Doyle, però, è ignaro di essere utilizzato dai suoi superiori di New York come esca per attirare l'attenzione di Charnier e costringerlo a uscire allo scoperto: il boss, infatti, accortosi della presenza di Doyle in città, lo fa sequestrare per imbottirlo di eroina e trasformarlo in un tossicodipendente, salvo poi, appurato che non aveva in mano alcun indizio per smascherare i suoi traffici, decidere di rilasciarlo: ridotto in fin di vita, Doyle deve ora riuscire a disintossicarsi. Poi, sconfitte le crisi di astinenza, riprende la caccia...

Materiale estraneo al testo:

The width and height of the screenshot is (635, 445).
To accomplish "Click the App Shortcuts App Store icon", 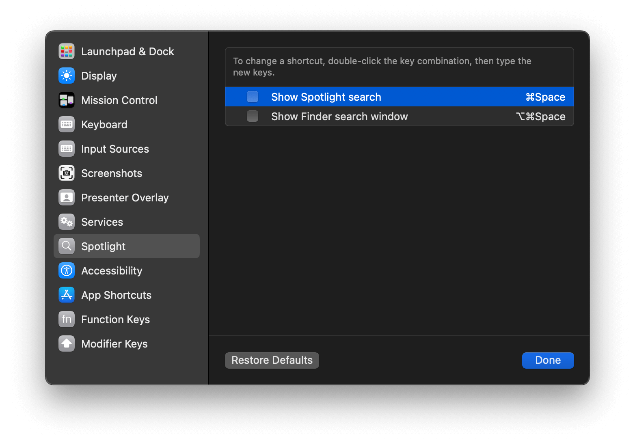I will 67,295.
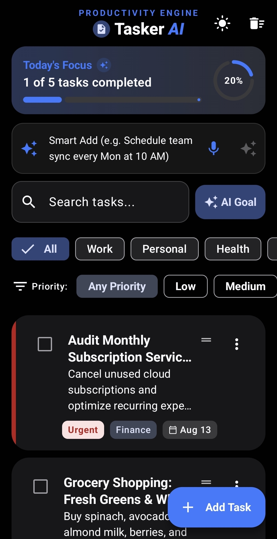Viewport: 277px width, 539px height.
Task: Tap the sparkle icon next to Today's Focus
Action: coord(104,65)
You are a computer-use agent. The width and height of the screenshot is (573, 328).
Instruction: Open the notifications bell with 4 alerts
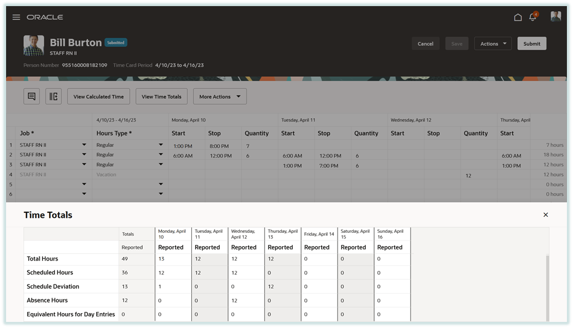click(x=532, y=17)
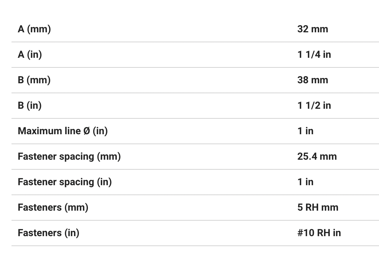
Task: Click the "B (mm)" row label
Action: click(x=34, y=80)
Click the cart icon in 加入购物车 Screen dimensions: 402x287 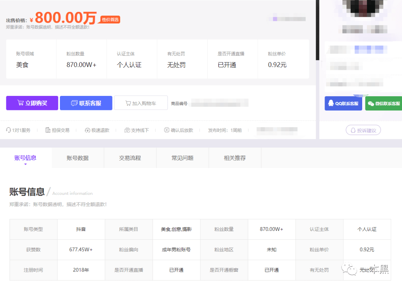(x=128, y=103)
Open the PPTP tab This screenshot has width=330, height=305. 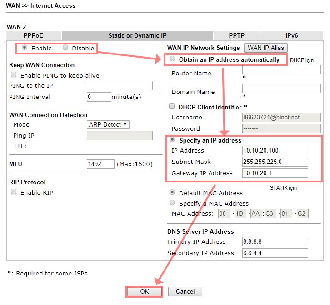tap(236, 36)
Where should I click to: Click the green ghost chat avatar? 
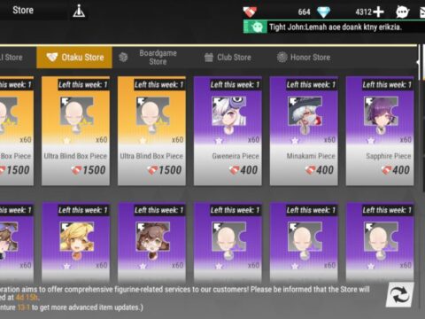click(x=255, y=27)
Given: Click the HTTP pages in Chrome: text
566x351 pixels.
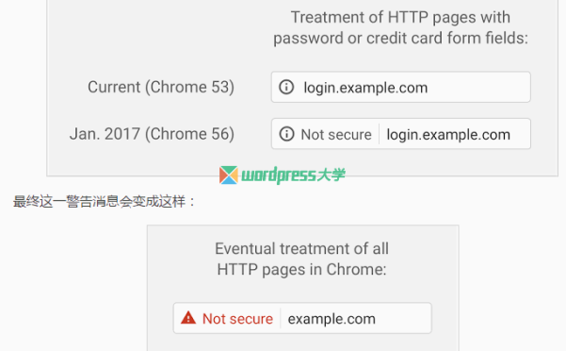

Sequel solido e tesissimo di un classico del cinema poliziesco, Il braccio violento della legge n. 2 si rivela opera meno ambiziosa del precedente episodio ma di indubbia e straordinaria efficacia spettacolare: scritto da Robert e Laurie Dillon insieme a Alexander Jacobs (Senza un attimo di tregua e Duello nel Pacifico tra i suoi script), il film di Frankenheimer riesce a distinguersi per qualità della messinscena e coinvolgimento, esaltato dal taglio secco (come il finale che conclude il film) e stringato della narrazione, dal carisma del suo protagonista e dalle suggestioni visive offerte dell'ambientazione marsigliese. La città francese, infatti, non resta solamente sfondo decorativo per le evoluzioni della vicenda: la macchina da presa ne sfrutta mirabilmente la conformazione in verticale, cogliendone, incorniciati nella magnifica fotografia di Claude Renoir, non solo i panorami da cartolina o il fascino dei contrasti, ma lanciandosi all'inseguimento dei suoi personaggi nei saliscendi di strade, vicoli e scalinate e nel dedalo di viuzze dei suoi quartieri. La regia di Frankenheimer governa attentamente il crescendo di pathos e la tensione della vicenda, orchestrandone sapientemente gli snodi più cruciali su una brillante alternanza di momenti più ironici e leggeri (il pesce d'aprile iniziale alla polizia francese, l'ufficio di Doyle nella centrale di Marsiglia, la sua gag a colpi di "bicchierini" con il barista) e sequenze di travolgente impatto spettacolare: da Gene Hackman all'inseguimento del poliziotto infiltrato ("Che cosa ne sai di Marsiglia? Pensi che sia Harlem, dove per la strada prendi a calci i neri?") alla sua drammatica discesa agli inferi, rapito, drogato e trasformato in un tossico senza speranza, dalla sua rabbiosa irruzione nell'hotel alla sparatoria al porto, fino al pedinamento del corriere di Charnier lungo i viali del centro di Marsiglia e poi nel quartiere arabo, magistrale preludio alla resa dei conti finale. Colonna sonora, splendida, affidata nuovamente a Don Ellis e montaggio, impeccabile, curato da Tom Rolf.